TASK SET:
1) In the Murmansk drug user survey text, rewrite the part between "Fifty-three (36 %)" and "against drug addiction.", inclusive, replacing "respondents" with "participants".
2) Continue the Murmansk drug user survey text from where it stops.

PROVIDED PASSAGE:
☆ ☆ ☆ ☆

We studied behavioural risk factors among attendees at a low-threshold support centre for drug users in Murmansk, Russia. From June till November 2006, attendees were interviewed using a structured questionnaire. 147 individuals (57 % males, 14 % under 20 years of age) participated. Among the respondents, 80 % had HCV infection and 48 % had HIV infection. Most of the respondents injected heroin. Some 70 % had injected drugs at least once a day during the last month. Sharing syringes and needles was a common practice. Sixty-five percent reported only one regular sex partner last year. The main risks among drug users in Murmansk seem to be sharing syringes, sharing other items (spoon, ampoule, filter) for drug administration and unprotected sex. There is still need for supply of condoms and sterile tools for injections as well as counselling of drug users in Murmansk.
A low-threshold support centre – called “Trust” – for drug users and commercial sex workers was established Murmansk in November 2005 by common agreement of the Murmansk oblast Public Health Committee and the National Research and the Finnish Development Centre of Welfare and Health (STAKES) under the framework of a bilateral project within the Northern Dimension Partnership in Public Health and Social Wellbeing (NDPHS) and Barents Region Partnership. Since January 2006, the centre has been located in the Murmansk oblast Centre for Prevention and Control of AIDS and Infectious Diseases.
We aimed to study behavioural (drug using and sexual) risk factors for HIV infection among intravenous drug users (IDUs) and commercial sex workers (CSW) living in Murmansk by conducting a questionnaire survey among visitors to “Trust”.
Materials and methods
We developed a questionnaire based on two previous questionnaires, one called “EURO Snowball 2002” and one used at a similar centre in Vyborg. The questionnaire contained the following question blocks: Demographic characteristics, “Trust” centre visits, drug use, drug addiction treatment, syringe and needle use procedures, sexual contact history and HIV/AIDS awareness.
From June 2006, when the centre had been open for seven months, until November 2006, all IDUs who visited the “Trust”, regardless of reason for visit, were invited to an anonymous, private interview with a nurse or counsellor. Exceptions were made for those who were obviously intoxicated at the moment. Some patients declined to be interviewed, usually because of lack of time. The interviewers posed each question from the questionnaire and ticked the response that was closest to the patients answer. Only if the respondent had difficulties in answering, did the interviewer read the alternative answers from the questionnaire.
During 2006, 645 drug addicts (53 % males) visited the “Trust” centre. In June – November that year, 147 individuals (57 % males) participated in the survey. Twenty (14%) of them were younger than 20 years of age. The mean age was 26 years for males and 24 for females. Almost all had completed specialised comprehensive education. 65 % had never been married while 28 % were married and 7 % were divorced.
Fifty-three (36 %) of respondents had heard about the”Trust” centre from friends or fellow drug users. Almost half of the respondents (48 %) had been told about the centre from specialists in the AIDS centre which is located in the same building. Even though many of the respondents had used drugs for many years, only two thirds were patients at the outpatient clinic for drug users. Fifty-nine percent had ever received treatment against drug addiction.

☆ ☆ ☆ ☆

PROVIDED MATERIAL:

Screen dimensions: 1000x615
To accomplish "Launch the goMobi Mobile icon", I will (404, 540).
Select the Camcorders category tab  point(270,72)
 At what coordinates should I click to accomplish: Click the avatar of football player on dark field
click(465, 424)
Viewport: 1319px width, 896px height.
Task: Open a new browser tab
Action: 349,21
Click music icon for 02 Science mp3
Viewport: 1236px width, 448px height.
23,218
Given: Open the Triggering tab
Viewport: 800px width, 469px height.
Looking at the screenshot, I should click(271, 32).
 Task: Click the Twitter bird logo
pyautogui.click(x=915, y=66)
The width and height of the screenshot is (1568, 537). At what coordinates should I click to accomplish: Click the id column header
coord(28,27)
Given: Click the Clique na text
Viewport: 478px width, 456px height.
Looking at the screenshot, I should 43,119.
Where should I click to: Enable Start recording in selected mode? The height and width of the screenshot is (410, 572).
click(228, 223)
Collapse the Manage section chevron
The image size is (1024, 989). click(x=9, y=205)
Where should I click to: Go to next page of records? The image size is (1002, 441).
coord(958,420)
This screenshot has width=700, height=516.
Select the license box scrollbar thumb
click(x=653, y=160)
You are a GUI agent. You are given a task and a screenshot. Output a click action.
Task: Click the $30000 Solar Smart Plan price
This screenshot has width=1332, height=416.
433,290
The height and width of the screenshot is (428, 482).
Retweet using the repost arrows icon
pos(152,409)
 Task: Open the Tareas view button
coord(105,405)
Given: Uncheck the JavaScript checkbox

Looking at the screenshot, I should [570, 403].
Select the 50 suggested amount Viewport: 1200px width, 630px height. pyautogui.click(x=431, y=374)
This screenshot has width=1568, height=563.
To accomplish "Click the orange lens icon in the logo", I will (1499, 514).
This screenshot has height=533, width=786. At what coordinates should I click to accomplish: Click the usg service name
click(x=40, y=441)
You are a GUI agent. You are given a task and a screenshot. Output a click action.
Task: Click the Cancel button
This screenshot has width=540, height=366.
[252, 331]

☆ ☆ ☆ ☆

ACTIVITY ANSWERS:
1)
Fifty-three (36 %) of participants had heard about the”Trust” centre from friends or fellow drug users. Almost half of the participants (48 %) had been told about the centre from specialists in the AIDS centre which is located in the same building. Even though many of the participants had used drugs for many years, only two thirds were patients at the outpatient clinic for drug users. Fifty-nine percent had ever received treatment against drug addiction.

2)
Among the 147 respondents, 117 (80 %) had HCV infection and 71 (48 %) had HIV infection. Sixty-three respondents (43 %) had both infections while 22 (15 %) had none of these two blood borne infections.
The respondents had a wide range of drug use experience, from less than one year (12 persons) to 25 years (one woman, aged 39) (Figure1).
Figure 1. Duration of intravenous drug use among IDU in Murmansk
Most of the respondents (92 %) injected heroin, the others used “hand made” ephedrine and opiates. Some 70 % had injected drugs at least once a day during the last month (Figure 2).
Figure 2. Frequency of injecting drug use among IDUs in Murmansk. N=147.
Figure 3. Frequency of sharing others syringes among IDUs in Murmansk
Sharing syringes and needles was a common practice (Figure 3). For instance, 30 % of respondents did this periodically. The practice was independent of gender. Thirty percent of females and 17 % of males mentioned their regular sexual partner as their syringe sharing partner, whole 24 % of females and 20 % of males mentioned their friends.
Among the 69 HIV-positive respondents, 41 (59 %) denied sharing syringes with anybody. Seven reported sharing syringes and needles with their regular sexual partner.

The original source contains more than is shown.